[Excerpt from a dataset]
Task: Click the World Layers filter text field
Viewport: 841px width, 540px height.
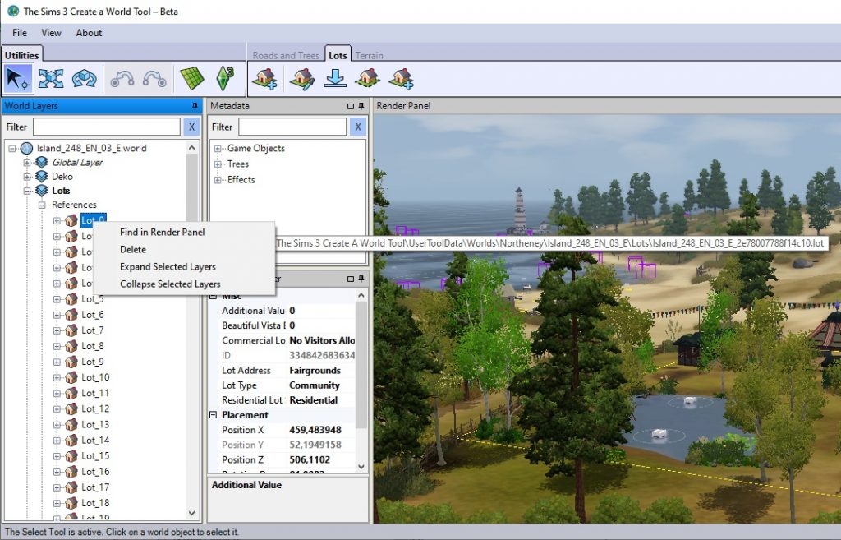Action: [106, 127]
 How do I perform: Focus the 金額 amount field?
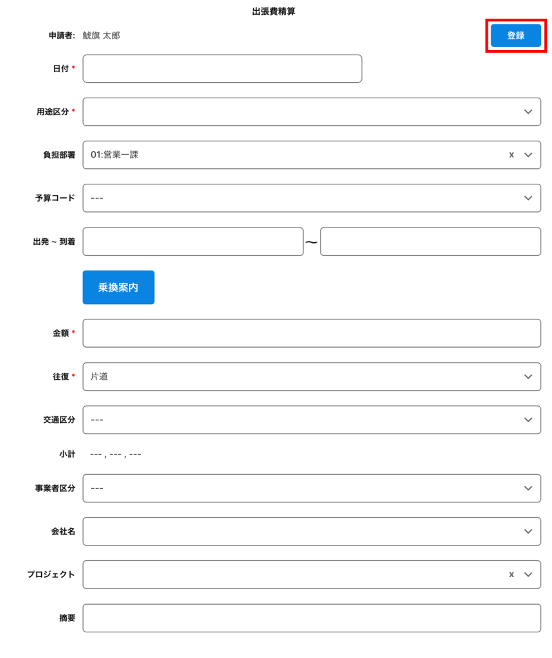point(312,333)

== Your goal ==
Collect every line of the records that contains the word "field", treating uppercase and lowercase letters as different.

== Correct answer ==
Task: Click the World Layers filter text field
 How do I perform: Focus the 金額 amount field?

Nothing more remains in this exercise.